(Stored items from a collection)

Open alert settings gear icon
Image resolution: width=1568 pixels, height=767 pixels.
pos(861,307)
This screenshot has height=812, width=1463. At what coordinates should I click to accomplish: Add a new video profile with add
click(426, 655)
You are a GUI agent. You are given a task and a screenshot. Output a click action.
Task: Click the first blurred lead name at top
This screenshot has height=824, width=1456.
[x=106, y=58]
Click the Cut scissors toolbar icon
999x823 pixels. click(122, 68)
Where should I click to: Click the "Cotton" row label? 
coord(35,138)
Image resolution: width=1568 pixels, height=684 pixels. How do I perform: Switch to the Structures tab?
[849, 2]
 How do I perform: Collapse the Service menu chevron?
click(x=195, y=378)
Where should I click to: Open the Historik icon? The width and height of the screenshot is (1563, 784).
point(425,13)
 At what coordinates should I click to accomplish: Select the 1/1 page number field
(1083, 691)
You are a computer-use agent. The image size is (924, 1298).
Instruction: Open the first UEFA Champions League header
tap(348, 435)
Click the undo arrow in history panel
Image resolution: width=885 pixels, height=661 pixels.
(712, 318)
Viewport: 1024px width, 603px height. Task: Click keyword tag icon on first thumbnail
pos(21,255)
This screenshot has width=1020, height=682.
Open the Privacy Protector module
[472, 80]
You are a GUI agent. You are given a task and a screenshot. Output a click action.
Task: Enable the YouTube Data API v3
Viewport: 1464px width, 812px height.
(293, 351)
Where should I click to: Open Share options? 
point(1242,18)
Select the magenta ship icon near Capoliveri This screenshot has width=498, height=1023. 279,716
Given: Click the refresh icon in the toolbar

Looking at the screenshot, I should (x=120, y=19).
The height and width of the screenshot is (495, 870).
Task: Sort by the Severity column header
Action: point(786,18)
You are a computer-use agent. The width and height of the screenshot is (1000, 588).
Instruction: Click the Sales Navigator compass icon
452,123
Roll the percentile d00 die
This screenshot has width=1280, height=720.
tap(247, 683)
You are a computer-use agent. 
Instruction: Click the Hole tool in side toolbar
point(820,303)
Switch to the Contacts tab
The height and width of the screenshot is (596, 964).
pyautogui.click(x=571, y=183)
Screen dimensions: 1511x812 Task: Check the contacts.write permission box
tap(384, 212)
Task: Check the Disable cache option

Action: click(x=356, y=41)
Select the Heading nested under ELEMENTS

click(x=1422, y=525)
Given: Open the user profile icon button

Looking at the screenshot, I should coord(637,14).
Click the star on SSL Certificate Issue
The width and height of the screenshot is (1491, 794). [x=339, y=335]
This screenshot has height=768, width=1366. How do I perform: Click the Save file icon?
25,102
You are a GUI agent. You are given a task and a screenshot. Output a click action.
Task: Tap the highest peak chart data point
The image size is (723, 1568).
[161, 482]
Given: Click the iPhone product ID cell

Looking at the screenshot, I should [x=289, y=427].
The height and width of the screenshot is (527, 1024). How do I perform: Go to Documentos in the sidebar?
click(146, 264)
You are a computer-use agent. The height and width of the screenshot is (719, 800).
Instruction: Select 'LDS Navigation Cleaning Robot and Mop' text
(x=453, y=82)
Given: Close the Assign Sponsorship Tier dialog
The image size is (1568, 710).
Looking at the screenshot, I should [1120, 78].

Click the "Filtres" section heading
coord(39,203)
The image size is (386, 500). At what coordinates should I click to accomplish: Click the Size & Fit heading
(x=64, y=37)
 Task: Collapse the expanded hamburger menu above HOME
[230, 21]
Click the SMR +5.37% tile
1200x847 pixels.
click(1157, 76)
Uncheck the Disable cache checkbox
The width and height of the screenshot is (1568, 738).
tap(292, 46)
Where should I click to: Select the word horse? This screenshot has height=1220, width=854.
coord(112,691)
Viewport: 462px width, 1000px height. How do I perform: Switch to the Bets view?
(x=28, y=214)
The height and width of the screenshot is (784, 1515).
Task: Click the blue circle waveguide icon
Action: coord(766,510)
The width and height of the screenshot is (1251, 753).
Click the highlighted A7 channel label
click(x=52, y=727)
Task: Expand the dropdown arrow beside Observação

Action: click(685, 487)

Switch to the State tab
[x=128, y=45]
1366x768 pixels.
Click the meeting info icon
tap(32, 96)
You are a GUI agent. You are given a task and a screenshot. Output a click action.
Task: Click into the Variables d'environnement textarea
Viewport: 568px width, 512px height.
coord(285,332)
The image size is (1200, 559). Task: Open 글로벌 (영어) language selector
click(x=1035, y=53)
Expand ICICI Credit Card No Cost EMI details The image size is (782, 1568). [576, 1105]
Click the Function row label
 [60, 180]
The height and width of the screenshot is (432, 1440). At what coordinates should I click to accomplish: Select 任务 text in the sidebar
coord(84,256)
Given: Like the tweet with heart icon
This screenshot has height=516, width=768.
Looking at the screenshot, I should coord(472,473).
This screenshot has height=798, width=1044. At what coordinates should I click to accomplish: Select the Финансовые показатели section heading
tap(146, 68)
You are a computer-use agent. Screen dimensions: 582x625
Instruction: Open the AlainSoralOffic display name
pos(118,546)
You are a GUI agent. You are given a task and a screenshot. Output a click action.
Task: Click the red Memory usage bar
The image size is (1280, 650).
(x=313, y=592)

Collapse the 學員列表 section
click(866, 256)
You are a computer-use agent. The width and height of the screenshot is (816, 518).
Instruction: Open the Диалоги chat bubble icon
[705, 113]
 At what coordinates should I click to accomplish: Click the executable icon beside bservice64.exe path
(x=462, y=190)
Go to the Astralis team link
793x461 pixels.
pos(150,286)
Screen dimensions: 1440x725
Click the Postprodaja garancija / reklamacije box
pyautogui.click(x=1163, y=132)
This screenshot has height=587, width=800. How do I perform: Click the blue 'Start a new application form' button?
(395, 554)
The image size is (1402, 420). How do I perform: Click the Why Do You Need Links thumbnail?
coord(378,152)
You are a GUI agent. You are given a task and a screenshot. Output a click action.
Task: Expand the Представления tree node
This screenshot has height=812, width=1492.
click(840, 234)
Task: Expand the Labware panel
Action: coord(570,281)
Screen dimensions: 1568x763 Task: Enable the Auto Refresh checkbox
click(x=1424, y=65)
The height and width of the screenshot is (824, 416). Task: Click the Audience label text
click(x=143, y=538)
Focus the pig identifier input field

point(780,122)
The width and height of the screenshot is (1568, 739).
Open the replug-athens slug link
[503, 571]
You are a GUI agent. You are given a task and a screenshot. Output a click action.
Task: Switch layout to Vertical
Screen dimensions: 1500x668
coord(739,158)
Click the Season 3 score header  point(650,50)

Problem to work on. Write the records out again, character for character.

Exercise output.
Open alert settings gear icon
Image resolution: width=1568 pixels, height=767 pixels.
pos(861,307)
This screenshot has height=812, width=1463. At what coordinates should I click to accomplish: Add a new video profile with add
click(426, 655)
You are a GUI agent. You are given a task and a screenshot. Output a click action.
Task: Click the first blurred lead name at top
This screenshot has height=824, width=1456.
[x=106, y=58]
Click the Cut scissors toolbar icon
999x823 pixels. click(122, 68)
Where should I click to: Click the "Cotton" row label? 
coord(35,138)
Image resolution: width=1568 pixels, height=684 pixels. How do I perform: Switch to the Structures tab?
[849, 2]
 How do I perform: Collapse the Service menu chevron?
click(x=195, y=378)
Where should I click to: Open the Historik icon? The width and height of the screenshot is (1563, 784).
point(425,13)
 At what coordinates should I click to accomplish: Select the 1/1 page number field
(1083, 691)
You are a computer-use agent. The image size is (924, 1298).
Instruction: Open the first UEFA Champions League header
tap(348, 435)
Click the undo arrow in history panel
Image resolution: width=885 pixels, height=661 pixels.
(712, 318)
Viewport: 1024px width, 603px height. Task: Click keyword tag icon on first thumbnail
pos(21,255)
This screenshot has width=1020, height=682.
Open the Privacy Protector module
[472, 80]
You are a GUI agent. You are given a task and a screenshot. Output a click action.
Task: Enable the YouTube Data API v3
Viewport: 1464px width, 812px height.
(293, 351)
Where should I click to: Open Share options? 
point(1242,18)
Select the magenta ship icon near Capoliveri This screenshot has width=498, height=1023. 279,716
Given: Click the refresh icon in the toolbar

Looking at the screenshot, I should (x=120, y=19).
The height and width of the screenshot is (495, 870).
Task: Sort by the Severity column header
Action: point(786,18)
You are a computer-use agent. The width and height of the screenshot is (1000, 588).
Instruction: Click the Sales Navigator compass icon
452,123
Roll the percentile d00 die
This screenshot has width=1280, height=720.
tap(247, 683)
You are a computer-use agent. 
Instruction: Click the Hole tool in side toolbar
point(820,303)
Switch to the Contacts tab
The height and width of the screenshot is (596, 964).
pyautogui.click(x=571, y=183)
Screen dimensions: 1511x812 Task: Check the contacts.write permission box
tap(384, 212)
Task: Check the Disable cache option

Action: click(x=356, y=41)
Select the Heading nested under ELEMENTS

click(x=1422, y=525)
Given: Open the user profile icon button

Looking at the screenshot, I should coord(637,14).
Click the star on SSL Certificate Issue
The width and height of the screenshot is (1491, 794). [x=339, y=335]
This screenshot has height=768, width=1366. How do I perform: Click the Save file icon?
25,102
You are a GUI agent. You are given a task and a screenshot. Output a click action.
Task: Tap the highest peak chart data point
The image size is (723, 1568).
[161, 482]
Given: Click the iPhone product ID cell

Looking at the screenshot, I should [x=289, y=427].
The height and width of the screenshot is (527, 1024). How do I perform: Go to Documentos in the sidebar?
click(146, 264)
You are a computer-use agent. The height and width of the screenshot is (719, 800).
Instruction: Select 'LDS Navigation Cleaning Robot and Mop' text
(x=453, y=82)
Given: Close the Assign Sponsorship Tier dialog
The image size is (1568, 710).
Looking at the screenshot, I should [1120, 78].

Click the "Filtres" section heading
coord(39,203)
The image size is (386, 500). At what coordinates should I click to accomplish: Click the Size & Fit heading
(x=64, y=37)
 Task: Collapse the expanded hamburger menu above HOME
[230, 21]
Click the SMR +5.37% tile
1200x847 pixels.
click(1157, 76)
Uncheck the Disable cache checkbox
The width and height of the screenshot is (1568, 738).
tap(292, 46)
Where should I click to: Select the word horse? This screenshot has height=1220, width=854.
coord(112,691)
Viewport: 462px width, 1000px height. How do I perform: Switch to the Bets view?
(x=28, y=214)
The height and width of the screenshot is (784, 1515).
Task: Click the blue circle waveguide icon
Action: coord(766,510)
The width and height of the screenshot is (1251, 753).
Click the highlighted A7 channel label
click(x=52, y=727)
Task: Expand the dropdown arrow beside Observação

Action: click(685, 487)

Switch to the State tab
[x=128, y=45]
1366x768 pixels.
Click the meeting info icon
tap(32, 96)
You are a GUI agent. You are given a task and a screenshot. Output a click action.
Task: Click into the Variables d'environnement textarea
Viewport: 568px width, 512px height.
coord(285,332)
The image size is (1200, 559). Task: Open 글로벌 (영어) language selector
click(x=1035, y=53)
Expand ICICI Credit Card No Cost EMI details The image size is (782, 1568). [576, 1105]
Click the Function row label
 [60, 180]
The height and width of the screenshot is (432, 1440). At what coordinates should I click to accomplish: Select 任务 text in the sidebar
coord(84,256)
Given: Like the tweet with heart icon
This screenshot has height=516, width=768.
Looking at the screenshot, I should coord(472,473).
This screenshot has height=798, width=1044. At what coordinates should I click to accomplish: Select the Финансовые показатели section heading
tap(146, 68)
You are a computer-use agent. Screen dimensions: 582x625
Instruction: Open the AlainSoralOffic display name
pos(118,546)
You are a GUI agent. You are given a task and a screenshot. Output a click action.
Task: Click the red Memory usage bar
The image size is (1280, 650).
(x=313, y=592)

Collapse the 學員列表 section
click(866, 256)
You are a computer-use agent. The width and height of the screenshot is (816, 518).
Instruction: Open the Диалоги chat bubble icon
[705, 113]
 At what coordinates should I click to accomplish: Click the executable icon beside bservice64.exe path
(x=462, y=190)
Go to the Astralis team link
793x461 pixels.
pos(150,286)
Screen dimensions: 1440x725
Click the Postprodaja garancija / reklamacije box
pyautogui.click(x=1163, y=132)
This screenshot has height=587, width=800. How do I perform: Click the blue 'Start a new application form' button?
(395, 554)
The image size is (1402, 420). How do I perform: Click the Why Do You Need Links thumbnail?
coord(378,152)
You are a GUI agent. You are given a task and a screenshot. Output a click action.
Task: Expand the Представления tree node
This screenshot has height=812, width=1492.
click(840, 234)
Task: Expand the Labware panel
Action: coord(570,281)
Screen dimensions: 1568x763 Task: Enable the Auto Refresh checkbox
click(x=1424, y=65)
The height and width of the screenshot is (824, 416). Task: Click the Audience label text
click(x=143, y=538)
Focus the pig identifier input field

point(780,122)
The width and height of the screenshot is (1568, 739).
Open the replug-athens slug link
[503, 571]
You are a GUI agent. You are given a task and a screenshot. Output a click action.
Task: Switch layout to Vertical
Screen dimensions: 1500x668
coord(739,158)
Click the Season 3 score header  point(650,50)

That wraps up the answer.